Exercise materials:
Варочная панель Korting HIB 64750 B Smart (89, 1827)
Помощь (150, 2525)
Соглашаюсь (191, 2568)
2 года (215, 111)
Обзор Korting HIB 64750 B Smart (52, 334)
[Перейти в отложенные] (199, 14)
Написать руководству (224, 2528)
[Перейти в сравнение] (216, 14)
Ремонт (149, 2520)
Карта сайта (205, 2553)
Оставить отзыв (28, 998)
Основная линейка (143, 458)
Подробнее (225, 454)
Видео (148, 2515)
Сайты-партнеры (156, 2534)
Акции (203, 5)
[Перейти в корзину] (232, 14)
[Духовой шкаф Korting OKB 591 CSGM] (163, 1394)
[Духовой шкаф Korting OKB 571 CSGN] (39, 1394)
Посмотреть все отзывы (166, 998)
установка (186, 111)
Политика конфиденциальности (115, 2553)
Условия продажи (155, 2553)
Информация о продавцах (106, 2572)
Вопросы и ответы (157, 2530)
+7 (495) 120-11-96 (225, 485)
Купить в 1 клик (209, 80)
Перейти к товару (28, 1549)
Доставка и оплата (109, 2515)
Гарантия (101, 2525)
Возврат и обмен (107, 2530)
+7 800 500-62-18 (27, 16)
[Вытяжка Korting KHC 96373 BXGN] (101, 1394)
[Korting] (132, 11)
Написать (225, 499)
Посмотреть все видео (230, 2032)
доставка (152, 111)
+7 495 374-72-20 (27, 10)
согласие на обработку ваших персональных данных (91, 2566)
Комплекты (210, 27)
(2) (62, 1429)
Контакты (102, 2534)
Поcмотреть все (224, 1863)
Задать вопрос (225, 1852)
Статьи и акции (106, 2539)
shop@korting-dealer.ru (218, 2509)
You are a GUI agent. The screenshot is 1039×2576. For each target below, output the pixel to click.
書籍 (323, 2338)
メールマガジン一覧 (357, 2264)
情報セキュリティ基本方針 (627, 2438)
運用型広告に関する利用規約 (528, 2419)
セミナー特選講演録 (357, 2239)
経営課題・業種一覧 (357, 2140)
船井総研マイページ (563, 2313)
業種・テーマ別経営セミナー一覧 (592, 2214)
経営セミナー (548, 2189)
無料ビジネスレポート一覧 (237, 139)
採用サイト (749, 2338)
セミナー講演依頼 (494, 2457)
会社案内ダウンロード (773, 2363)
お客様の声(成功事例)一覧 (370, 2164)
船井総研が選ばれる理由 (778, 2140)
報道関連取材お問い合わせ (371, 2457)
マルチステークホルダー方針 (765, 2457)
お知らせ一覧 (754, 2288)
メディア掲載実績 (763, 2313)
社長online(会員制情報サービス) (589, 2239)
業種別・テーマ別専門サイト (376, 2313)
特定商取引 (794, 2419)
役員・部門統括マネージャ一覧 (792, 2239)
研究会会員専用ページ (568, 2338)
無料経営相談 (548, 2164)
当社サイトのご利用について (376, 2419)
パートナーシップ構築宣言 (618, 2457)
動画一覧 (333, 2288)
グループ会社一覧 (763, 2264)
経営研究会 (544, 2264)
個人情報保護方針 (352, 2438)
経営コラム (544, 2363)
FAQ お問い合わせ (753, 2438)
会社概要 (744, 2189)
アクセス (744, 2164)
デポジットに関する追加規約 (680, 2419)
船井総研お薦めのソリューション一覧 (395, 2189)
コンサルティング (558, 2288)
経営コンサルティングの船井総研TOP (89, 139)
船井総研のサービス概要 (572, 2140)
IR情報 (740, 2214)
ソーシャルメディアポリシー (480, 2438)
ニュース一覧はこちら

Exercise: Quote exactly the lines running from the start of the listing above through the line where "Посмотреть все отзывы (166, 998)" is found, and output no other lines.

Task output:
Варочная панель Korting HIB 64750 B Smart (89, 1827)
Помощь (150, 2525)
Соглашаюсь (191, 2568)
2 года (215, 111)
Обзор Korting HIB 64750 B Smart (52, 334)
[Перейти в отложенные] (199, 14)
Написать руководству (224, 2528)
[Перейти в сравнение] (216, 14)
Ремонт (149, 2520)
Карта сайта (205, 2553)
Оставить отзыв (28, 998)
Основная линейка (143, 458)
Подробнее (225, 454)
Видео (148, 2515)
Сайты-партнеры (156, 2534)
Акции (203, 5)
[Перейти в корзину] (232, 14)
[Духовой шкаф Korting OKB 591 CSGM] (163, 1394)
[Духовой шкаф Korting OKB 571 CSGN] (39, 1394)
Посмотреть все отзывы (166, 998)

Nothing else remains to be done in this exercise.